Westonia Mines Limited - Annual Report

Notes to the Financial Statements continued

30 JUNE 2007

1. SUMMARY OF SIGNIFICANT ACCOUNTING POLICIES (cont'd)

(n) Exploration, evaluation and development expenditure

Exploration and evaluation costs, including the costs of acquiring licences, are capitalised as exploration and evaluation assets on an area of interest basis. Costs incurred before the consolidated entity has obtained the legal rights to explore an area are recognised in the income statement.

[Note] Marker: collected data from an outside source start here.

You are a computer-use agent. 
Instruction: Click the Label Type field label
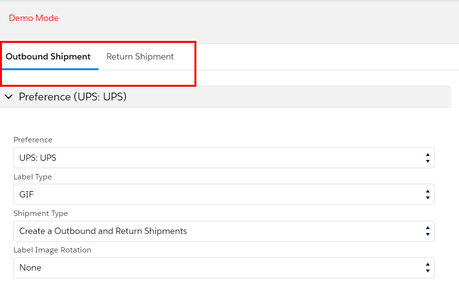(x=33, y=177)
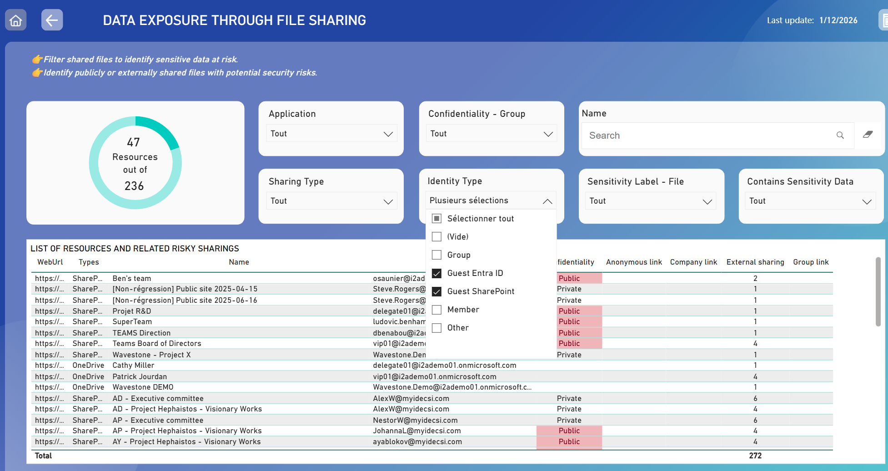Image resolution: width=888 pixels, height=471 pixels.
Task: Uncheck Guest SharePoint checkbox
Action: (x=436, y=291)
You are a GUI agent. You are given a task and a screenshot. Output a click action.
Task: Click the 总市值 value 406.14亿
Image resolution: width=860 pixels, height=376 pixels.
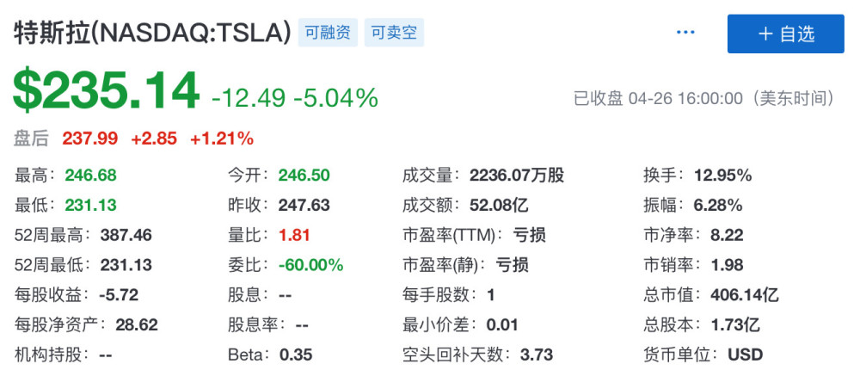pyautogui.click(x=744, y=295)

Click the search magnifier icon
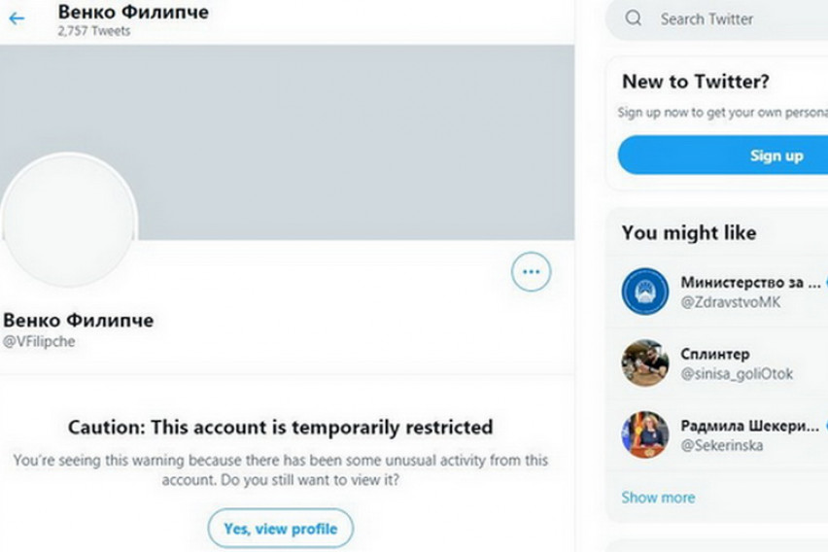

Exploration and evaluation assets are only recognised if the rights of the area of interest are current and either:

  • (i) the expenditures are expected to be recouped through successful development and exploitation of the area of interest; or

  • (ii) activities in the area of interest have not at the reporting date, reached a stage which permits a reasonable assessment of the existence or other wise of economically recoverable reserves and active and significant operations in, or in relation to, the area of interest are continuing.

Exploration and evaluation assets are assessed for impairment if (i) sufficient data exists to determine technical feasibility and commercial viability, and (ii) facts and circumstances suggest that the carrying amount exceeds the recoverable amount (see impairment accounting policy (h)). For the purposes of impairment testing, exploration and evaluation assets are allocated to cash-generating units to which the exploration activity relates. The cash generating unit shall not be larger than the area of interest.

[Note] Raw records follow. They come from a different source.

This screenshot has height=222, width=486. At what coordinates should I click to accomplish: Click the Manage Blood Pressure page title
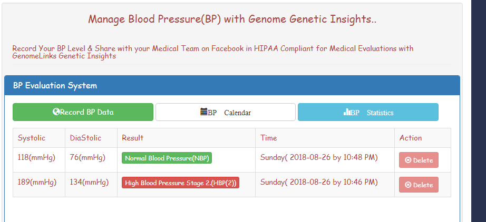[x=232, y=19]
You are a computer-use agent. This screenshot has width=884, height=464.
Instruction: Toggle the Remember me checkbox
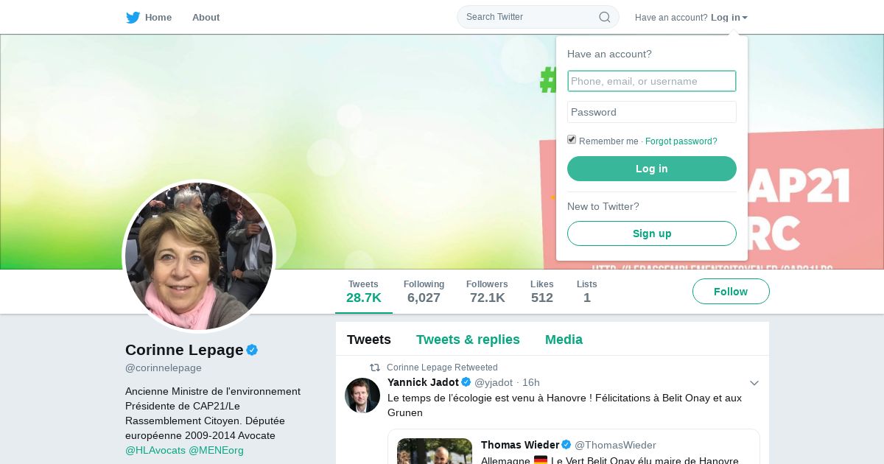pyautogui.click(x=572, y=140)
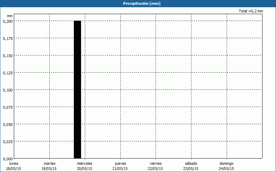Click the Total =0,2 mm label

coord(251,11)
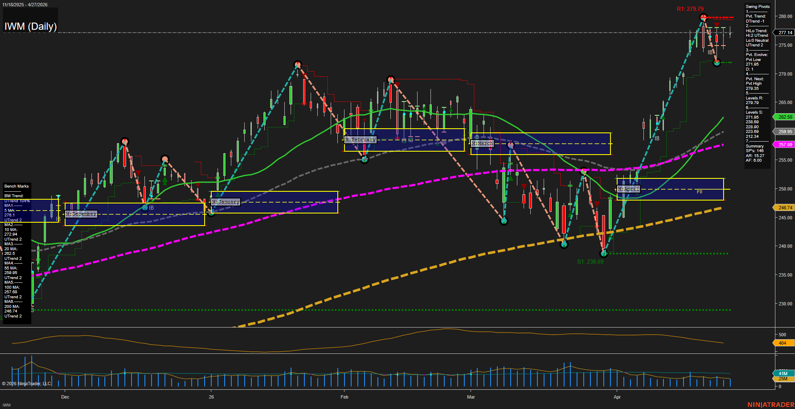Click the M:February monthly range label

point(360,140)
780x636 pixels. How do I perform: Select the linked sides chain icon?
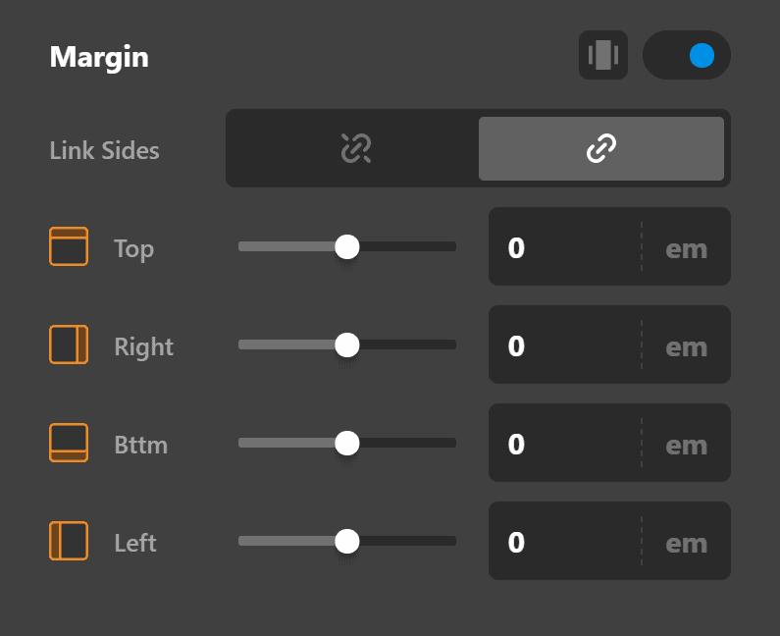click(x=600, y=148)
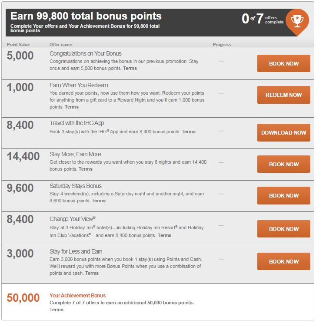
Task: Open Terms link for Stay for Less and Earn
Action: pyautogui.click(x=92, y=274)
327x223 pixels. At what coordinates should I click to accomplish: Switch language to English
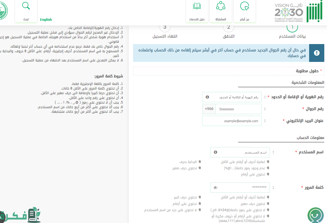click(46, 19)

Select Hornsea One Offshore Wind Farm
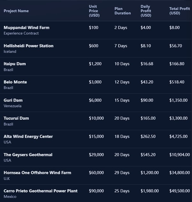[37, 173]
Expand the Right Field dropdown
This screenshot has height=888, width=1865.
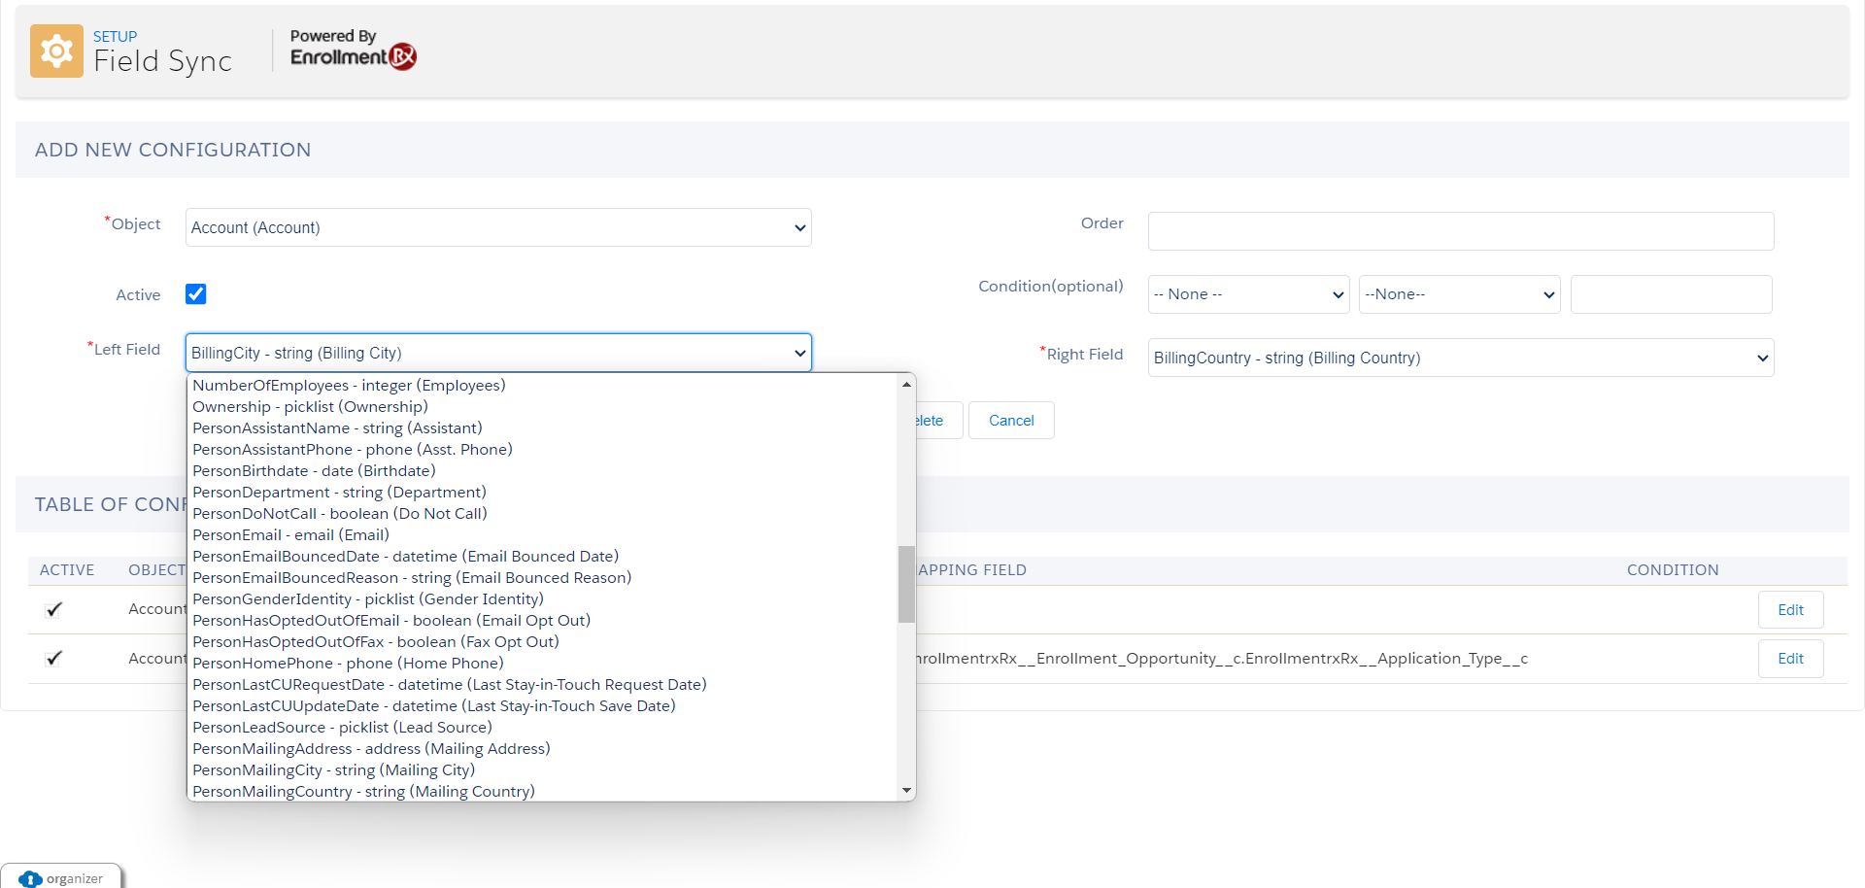(x=1460, y=358)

Once the technical feasibility and commercial viability of the extraction of mineral resources in an area of interest are demonstrable, exploration and evaluation assets attributable to that area of interest are first tested for impairment and then reclassified to mining property and development assets.

(o) Site restoration

In accordance with the consolidated entity’s published environmental policy and applicable legal requirements, a provision for site restoration in respect of contaminated land is recognised when the land is contaminated.

The provision is the best estimate of the present value of the expenditure required to settle the restoration obligation at the reporting date, based on current legal requirements and technology. Future restoration costs are reviewed annually and any changes are reflected in the present value of the restoration provision at the end of the reporting period.

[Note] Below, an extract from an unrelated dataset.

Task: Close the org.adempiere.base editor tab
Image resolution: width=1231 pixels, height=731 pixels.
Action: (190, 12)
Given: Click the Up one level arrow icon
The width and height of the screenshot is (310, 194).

The amount of the provision for future restoration costs is capitalised and is depreciated in accordance with the policy set out in note 1(m). The unwinding of the effect of discounting on the provision is recognised as a finance cost.

(p) Trade and other payables

These amounts represent liabilities for goods and services provided to the Group prior to the end of the financial year which are unpaid. The amounts are unsecured and are paid on normal commercial terms.

(q) Employee benefits

(i) Wages and salaries, annual leave and other employee benefits

Provision is made for employee benefits accumulated as a result of employees rendering services up to the reporting date. These benefits include wages and salaries, annual leave, and long service leave.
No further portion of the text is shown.